The case studies demonstrate the value of a team approach that includes user groups in the decision making process. For example, Chapter III, "Libraries as Publishers of Digital Video," demonstrates how new technologies were used to create a "digital card catalog" that provides an online archive of mental health information in a streaming media format. The next chapter discusses Geographic Information Systems (GIS) and data repositories, tools that are particularly valuable for research and population health issues. Distance education chapters speak to the importance of working with faculty and other clients, and those related to Web development address the iterative process of creating Web sites with users.

 

This work also does an excellent job explaining the role of copyright and licensure issues in the development of virtual libraries.

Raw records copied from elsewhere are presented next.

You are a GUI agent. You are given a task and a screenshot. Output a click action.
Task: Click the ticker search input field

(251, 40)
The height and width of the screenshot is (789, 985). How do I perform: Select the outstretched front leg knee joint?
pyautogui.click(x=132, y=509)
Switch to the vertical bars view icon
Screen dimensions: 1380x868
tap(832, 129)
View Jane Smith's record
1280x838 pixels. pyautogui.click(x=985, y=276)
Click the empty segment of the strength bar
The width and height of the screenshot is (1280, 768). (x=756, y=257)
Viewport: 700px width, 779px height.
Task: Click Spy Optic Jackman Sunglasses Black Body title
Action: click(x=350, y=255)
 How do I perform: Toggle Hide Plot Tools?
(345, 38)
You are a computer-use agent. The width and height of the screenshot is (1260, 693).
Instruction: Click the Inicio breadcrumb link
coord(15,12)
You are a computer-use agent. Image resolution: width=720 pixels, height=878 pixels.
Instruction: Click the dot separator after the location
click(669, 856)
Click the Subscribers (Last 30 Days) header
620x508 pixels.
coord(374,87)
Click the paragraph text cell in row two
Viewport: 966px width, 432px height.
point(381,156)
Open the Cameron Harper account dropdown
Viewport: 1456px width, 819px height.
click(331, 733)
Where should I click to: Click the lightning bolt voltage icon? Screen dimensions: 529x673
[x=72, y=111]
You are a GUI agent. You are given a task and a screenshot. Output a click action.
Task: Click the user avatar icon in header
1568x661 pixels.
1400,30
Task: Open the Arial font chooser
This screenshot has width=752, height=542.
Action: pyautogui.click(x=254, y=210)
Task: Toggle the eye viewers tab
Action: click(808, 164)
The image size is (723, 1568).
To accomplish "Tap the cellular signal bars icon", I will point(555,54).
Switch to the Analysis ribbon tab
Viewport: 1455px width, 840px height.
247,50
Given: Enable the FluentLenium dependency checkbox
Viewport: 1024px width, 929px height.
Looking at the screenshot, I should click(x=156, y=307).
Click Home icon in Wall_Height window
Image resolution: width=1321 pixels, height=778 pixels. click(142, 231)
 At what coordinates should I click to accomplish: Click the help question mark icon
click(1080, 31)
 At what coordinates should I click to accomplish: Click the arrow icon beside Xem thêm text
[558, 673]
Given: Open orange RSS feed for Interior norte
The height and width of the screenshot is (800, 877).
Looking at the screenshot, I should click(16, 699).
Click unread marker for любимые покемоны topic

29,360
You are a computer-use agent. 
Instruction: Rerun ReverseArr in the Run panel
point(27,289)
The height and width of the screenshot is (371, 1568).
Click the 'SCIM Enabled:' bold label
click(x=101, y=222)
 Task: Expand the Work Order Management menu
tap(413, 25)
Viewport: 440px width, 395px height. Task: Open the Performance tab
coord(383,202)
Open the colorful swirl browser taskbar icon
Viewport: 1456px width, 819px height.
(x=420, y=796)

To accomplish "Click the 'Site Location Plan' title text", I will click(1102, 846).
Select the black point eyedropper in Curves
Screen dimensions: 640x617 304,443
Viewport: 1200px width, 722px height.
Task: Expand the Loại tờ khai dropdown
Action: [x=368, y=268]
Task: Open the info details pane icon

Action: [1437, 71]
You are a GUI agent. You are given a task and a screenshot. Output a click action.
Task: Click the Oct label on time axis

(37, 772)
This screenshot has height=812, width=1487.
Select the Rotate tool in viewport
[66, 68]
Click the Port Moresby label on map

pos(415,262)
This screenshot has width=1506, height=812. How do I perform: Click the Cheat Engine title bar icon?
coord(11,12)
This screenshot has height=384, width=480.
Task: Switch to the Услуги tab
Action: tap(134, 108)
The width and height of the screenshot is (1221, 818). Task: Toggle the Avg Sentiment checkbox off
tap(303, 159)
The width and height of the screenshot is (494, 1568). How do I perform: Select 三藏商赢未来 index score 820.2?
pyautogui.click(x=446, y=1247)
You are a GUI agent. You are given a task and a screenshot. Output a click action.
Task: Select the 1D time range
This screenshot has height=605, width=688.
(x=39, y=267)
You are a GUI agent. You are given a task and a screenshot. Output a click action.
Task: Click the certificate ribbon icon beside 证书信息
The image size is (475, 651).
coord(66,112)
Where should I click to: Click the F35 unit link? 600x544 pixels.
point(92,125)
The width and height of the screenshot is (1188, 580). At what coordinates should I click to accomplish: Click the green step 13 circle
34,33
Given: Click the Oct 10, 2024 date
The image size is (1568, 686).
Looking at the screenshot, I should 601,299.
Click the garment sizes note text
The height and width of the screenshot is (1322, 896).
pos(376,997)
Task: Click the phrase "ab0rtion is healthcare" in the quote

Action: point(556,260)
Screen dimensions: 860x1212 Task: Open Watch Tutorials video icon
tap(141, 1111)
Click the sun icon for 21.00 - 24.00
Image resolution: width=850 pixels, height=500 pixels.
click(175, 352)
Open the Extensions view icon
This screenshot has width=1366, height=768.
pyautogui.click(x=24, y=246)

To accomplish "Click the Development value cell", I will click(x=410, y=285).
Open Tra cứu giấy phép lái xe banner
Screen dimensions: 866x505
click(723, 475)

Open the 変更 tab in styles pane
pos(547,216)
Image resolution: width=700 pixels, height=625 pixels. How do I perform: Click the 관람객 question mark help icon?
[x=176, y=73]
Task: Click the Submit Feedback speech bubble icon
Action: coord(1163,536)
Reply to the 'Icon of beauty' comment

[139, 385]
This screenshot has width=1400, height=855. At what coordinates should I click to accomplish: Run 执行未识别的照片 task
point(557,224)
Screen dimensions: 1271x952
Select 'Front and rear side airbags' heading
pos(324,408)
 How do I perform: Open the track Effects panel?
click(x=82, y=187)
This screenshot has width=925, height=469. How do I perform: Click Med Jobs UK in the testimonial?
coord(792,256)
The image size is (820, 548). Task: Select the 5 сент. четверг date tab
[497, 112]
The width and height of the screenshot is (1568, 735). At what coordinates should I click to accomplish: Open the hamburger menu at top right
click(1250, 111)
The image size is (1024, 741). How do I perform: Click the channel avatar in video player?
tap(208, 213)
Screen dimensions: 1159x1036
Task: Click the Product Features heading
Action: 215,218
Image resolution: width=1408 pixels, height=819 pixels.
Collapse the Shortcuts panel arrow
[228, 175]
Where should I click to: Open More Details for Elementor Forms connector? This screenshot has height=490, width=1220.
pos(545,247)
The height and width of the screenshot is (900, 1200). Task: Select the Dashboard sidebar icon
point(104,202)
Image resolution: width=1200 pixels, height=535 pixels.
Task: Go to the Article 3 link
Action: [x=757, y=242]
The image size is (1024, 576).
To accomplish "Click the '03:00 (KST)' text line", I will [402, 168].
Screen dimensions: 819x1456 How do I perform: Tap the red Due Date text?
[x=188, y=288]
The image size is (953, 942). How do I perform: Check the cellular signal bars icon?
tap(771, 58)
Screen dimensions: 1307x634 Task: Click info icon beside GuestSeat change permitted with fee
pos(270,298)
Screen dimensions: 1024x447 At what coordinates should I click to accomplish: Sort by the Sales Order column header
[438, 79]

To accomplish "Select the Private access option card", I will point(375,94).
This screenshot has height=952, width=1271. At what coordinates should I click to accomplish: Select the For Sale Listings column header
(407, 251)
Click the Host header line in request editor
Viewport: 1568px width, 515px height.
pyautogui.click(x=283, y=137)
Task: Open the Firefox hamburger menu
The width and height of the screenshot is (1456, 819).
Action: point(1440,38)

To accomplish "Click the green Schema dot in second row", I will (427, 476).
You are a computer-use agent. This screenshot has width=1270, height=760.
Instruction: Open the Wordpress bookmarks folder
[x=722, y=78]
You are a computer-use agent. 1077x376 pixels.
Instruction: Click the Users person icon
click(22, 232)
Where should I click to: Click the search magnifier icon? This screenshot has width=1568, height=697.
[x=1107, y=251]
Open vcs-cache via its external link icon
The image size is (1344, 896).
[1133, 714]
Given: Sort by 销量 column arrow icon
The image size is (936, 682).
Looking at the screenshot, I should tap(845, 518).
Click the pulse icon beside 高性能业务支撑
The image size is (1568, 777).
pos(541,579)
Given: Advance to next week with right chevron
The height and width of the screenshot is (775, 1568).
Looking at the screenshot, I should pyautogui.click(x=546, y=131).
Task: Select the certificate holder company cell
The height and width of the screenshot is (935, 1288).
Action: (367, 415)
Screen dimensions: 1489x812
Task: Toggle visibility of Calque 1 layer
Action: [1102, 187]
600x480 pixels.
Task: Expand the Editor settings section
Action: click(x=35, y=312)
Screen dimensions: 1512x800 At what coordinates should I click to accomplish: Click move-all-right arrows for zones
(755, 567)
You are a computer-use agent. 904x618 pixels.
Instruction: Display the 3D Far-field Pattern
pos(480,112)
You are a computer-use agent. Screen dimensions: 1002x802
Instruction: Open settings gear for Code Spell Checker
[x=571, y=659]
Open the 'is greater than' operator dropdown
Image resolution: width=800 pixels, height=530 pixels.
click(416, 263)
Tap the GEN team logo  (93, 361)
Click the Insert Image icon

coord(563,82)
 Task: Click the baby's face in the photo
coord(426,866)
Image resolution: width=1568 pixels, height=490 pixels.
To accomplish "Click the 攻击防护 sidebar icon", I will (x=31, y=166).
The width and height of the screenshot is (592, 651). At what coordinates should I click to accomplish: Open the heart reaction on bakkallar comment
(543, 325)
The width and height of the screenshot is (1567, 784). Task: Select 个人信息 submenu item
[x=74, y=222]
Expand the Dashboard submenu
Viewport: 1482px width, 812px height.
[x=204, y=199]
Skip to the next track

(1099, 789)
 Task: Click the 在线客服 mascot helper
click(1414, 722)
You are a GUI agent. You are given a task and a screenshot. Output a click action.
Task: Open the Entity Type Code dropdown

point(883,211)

Publishers, libraries, researchers, and authors need to work together to determine if the laudable goal of "Access to all, from anywhere" can be achieved within our current environment. Is access to research knowledge an inherent right, or can knowledge be owned? While the issues are debated, how can we provide the essential knowledge needed for evidence-based practice to all clinicians and their patients?

 

For those in nursing informatics, this book serves several purposes. First, it provides an excellent overview of the role of librarians and information science in developing virtual libraries. Second, it reviews the legal and technological issues involved in creating digital libraries. Third, it places these issues in historical focus, demonstrating how the library's role is changing in the 21st century. Finally, it provides examples of positive changes that can be made with current technology, using a team approach that includes both librarians and client groups.

 

I found this book of interest especially because this same team approach was emphasized in the "Evidence-based Nursing Practice: Needs, Tools, Solutions" symposium held at the Medical Library Association (MLA) Annual Meeting, May 3, 2003. Co-sponsored by the Interagency Council on Information Resources (ICRIN, http://icirn.org) and the Nursing and Allied Health Resources Section (NAHRS/MLA, http://nahrs.library.kent.edu/), this symposium demonstrated the need for improved nursing access to knowledge-based information, and offered information on current tools for providing access to nursing knowledge. All of the "solutions" presented by the final panel demonstrated the importance of nurse-librarian collaboration, working together as members of interdisciplinary teams to find answers.